• WHAT THE TASK REQUIRES: Return every line of the data below that includes the string "computer".

• Data entries:
==========
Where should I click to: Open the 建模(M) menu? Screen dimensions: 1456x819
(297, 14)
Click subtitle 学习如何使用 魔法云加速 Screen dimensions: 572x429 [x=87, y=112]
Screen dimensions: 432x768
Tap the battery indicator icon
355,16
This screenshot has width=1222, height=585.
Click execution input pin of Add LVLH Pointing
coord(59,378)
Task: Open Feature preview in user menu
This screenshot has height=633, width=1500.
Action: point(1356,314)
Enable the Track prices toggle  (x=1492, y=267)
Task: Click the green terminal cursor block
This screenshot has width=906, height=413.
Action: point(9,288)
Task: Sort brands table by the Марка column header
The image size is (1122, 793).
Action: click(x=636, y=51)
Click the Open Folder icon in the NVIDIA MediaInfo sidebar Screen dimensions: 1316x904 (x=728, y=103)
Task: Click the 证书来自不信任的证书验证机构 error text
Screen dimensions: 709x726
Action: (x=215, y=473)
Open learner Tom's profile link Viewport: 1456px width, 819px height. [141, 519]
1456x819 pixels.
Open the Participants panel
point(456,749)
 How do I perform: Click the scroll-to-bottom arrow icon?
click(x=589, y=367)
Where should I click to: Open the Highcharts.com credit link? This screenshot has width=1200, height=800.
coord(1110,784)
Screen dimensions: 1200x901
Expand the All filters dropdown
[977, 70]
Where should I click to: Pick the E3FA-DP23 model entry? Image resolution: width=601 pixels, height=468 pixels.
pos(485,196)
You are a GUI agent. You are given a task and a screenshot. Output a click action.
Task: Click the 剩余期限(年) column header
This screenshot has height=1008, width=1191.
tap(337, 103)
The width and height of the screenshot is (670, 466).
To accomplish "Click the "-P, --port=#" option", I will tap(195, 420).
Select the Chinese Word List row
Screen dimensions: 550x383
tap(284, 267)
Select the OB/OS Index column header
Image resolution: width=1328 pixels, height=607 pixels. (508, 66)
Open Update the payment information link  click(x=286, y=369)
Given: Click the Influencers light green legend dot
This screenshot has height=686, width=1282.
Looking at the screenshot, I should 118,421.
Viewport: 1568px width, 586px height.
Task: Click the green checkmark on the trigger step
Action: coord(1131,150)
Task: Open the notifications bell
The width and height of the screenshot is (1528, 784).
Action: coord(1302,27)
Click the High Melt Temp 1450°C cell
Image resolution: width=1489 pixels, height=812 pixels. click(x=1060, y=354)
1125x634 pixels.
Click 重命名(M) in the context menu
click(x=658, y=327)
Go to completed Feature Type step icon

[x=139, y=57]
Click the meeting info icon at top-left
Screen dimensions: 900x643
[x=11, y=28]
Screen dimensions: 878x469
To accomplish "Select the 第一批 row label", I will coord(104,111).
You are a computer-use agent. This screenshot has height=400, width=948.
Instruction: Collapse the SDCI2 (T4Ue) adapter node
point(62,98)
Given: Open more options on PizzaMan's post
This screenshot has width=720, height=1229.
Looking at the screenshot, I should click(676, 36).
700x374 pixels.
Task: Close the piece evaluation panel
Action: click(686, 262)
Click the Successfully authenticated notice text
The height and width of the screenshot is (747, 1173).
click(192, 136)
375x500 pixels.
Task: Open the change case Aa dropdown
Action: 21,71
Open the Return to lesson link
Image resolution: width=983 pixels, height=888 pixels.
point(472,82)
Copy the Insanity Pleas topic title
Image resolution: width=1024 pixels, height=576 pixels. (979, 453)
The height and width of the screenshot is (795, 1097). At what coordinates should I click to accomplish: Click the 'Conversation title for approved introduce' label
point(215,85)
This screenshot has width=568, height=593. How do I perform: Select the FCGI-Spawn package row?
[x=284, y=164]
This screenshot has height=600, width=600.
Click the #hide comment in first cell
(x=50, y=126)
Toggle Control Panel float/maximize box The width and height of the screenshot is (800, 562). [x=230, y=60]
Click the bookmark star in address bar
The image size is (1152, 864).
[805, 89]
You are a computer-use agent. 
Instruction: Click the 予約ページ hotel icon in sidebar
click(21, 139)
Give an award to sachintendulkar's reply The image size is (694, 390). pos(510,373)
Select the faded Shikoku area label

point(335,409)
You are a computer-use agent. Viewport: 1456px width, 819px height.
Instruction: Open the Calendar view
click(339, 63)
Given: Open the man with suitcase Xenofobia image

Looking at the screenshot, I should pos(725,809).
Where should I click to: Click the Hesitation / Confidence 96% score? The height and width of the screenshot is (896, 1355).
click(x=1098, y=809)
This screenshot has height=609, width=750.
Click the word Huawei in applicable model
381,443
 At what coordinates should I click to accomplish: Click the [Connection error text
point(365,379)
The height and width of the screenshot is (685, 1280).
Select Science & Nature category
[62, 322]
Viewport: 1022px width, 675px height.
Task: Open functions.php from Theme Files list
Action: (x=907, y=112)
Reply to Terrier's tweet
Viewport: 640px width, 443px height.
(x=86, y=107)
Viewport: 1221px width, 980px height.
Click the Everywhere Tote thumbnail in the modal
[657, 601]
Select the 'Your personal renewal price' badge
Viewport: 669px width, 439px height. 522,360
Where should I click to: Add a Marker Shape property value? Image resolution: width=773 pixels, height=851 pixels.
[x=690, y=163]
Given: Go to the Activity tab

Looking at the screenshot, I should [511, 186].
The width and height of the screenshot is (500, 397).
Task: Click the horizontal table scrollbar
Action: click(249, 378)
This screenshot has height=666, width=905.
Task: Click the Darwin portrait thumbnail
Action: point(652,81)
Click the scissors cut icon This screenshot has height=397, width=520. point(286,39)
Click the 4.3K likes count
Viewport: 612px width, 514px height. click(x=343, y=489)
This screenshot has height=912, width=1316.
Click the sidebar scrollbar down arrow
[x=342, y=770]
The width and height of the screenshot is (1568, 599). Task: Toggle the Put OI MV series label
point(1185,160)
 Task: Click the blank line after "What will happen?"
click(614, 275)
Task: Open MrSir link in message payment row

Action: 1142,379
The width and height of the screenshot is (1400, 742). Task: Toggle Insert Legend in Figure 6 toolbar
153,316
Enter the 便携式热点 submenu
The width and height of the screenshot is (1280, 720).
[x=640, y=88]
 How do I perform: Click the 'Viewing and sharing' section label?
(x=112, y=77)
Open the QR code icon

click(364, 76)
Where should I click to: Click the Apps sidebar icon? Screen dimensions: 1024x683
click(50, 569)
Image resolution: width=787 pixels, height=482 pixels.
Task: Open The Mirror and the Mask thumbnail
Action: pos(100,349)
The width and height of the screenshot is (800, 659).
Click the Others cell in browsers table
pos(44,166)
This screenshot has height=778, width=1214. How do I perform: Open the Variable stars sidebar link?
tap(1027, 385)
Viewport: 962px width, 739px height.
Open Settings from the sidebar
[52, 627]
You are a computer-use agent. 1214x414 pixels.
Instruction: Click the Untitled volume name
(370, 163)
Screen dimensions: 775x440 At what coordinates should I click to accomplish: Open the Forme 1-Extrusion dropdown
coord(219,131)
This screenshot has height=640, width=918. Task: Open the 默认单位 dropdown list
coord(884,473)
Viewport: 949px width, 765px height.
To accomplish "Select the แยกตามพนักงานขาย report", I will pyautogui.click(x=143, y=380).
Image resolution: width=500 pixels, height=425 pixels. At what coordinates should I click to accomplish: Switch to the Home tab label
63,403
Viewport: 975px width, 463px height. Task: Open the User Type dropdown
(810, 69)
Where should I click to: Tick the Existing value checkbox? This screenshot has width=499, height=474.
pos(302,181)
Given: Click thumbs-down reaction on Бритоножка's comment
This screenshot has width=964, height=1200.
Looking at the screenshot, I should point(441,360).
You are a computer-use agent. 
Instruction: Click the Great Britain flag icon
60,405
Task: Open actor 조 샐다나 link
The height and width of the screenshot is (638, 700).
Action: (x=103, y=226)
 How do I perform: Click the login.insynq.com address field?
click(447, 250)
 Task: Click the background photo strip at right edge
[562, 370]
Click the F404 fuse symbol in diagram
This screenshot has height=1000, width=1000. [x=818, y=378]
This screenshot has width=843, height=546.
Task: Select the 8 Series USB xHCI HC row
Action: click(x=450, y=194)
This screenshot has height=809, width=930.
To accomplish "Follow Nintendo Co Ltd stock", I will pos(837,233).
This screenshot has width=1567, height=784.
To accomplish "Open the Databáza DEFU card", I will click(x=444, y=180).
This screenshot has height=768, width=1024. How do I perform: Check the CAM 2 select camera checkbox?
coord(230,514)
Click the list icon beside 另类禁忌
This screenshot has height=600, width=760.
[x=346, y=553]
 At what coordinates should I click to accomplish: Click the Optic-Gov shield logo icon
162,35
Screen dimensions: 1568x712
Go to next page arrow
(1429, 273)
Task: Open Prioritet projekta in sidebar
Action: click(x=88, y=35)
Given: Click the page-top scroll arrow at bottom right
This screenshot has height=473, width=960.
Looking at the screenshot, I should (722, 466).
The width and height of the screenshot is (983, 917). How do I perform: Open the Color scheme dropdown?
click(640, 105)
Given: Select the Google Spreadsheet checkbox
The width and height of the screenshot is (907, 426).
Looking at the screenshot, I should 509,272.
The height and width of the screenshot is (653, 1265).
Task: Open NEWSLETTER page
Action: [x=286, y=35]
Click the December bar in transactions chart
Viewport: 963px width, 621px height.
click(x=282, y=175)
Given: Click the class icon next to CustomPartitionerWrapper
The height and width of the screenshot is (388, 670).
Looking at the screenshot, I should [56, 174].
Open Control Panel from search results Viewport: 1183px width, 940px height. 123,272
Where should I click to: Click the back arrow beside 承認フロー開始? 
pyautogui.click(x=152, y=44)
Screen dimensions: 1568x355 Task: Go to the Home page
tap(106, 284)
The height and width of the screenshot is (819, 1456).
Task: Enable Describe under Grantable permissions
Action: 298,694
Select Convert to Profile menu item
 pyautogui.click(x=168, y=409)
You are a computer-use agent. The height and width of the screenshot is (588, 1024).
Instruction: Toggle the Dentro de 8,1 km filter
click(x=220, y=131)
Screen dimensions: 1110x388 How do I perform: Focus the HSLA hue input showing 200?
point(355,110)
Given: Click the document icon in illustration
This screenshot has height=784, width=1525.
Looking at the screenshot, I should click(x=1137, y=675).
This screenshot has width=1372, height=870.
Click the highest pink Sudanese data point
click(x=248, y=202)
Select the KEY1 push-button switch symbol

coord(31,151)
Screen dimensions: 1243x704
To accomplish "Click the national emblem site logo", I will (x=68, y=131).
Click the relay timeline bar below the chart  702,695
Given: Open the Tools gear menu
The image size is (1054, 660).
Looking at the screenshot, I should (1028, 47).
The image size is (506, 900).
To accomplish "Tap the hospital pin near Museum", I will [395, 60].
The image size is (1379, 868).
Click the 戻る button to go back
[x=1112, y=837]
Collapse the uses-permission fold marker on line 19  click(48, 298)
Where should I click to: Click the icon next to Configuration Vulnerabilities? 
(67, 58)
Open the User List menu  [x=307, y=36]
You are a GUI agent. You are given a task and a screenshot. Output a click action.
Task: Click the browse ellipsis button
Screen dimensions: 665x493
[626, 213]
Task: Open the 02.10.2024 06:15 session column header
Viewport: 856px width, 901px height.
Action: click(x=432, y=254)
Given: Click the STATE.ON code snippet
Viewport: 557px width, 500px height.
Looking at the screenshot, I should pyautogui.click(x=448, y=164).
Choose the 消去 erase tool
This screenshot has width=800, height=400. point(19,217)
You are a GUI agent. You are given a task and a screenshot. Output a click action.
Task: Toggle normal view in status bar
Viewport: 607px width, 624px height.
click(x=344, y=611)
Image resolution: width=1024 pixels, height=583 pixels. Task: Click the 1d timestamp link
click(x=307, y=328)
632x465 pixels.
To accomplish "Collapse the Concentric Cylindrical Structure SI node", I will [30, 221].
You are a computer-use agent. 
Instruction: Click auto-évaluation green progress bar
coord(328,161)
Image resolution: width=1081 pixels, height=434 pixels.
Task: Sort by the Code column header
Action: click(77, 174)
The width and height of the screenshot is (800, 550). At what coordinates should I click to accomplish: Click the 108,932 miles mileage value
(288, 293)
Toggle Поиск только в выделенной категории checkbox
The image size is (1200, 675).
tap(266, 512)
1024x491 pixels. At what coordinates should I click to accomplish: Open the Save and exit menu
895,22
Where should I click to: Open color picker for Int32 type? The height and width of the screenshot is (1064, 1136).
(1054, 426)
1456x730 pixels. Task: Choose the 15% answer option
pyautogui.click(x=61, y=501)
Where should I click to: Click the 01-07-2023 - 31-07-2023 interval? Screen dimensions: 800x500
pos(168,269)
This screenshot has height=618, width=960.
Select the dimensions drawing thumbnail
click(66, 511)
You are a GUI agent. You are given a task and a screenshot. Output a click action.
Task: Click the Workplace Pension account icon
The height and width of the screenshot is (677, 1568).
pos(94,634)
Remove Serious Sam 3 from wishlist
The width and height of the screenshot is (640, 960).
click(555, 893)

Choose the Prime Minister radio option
==========
• SOLVED PROBLEM:
You are a computer-use agent. This screenshot has height=400, width=948.
You are a computer-use agent. 
You are a computer-use agent. Viewport: 1456px width, 819px height.
You are a computer-use agent. 1214x414 pixels.
You are a computer-use agent. 
You are a computer-use agent. The height and width of the screenshot is (588, 1024).
You are a computer-use agent. 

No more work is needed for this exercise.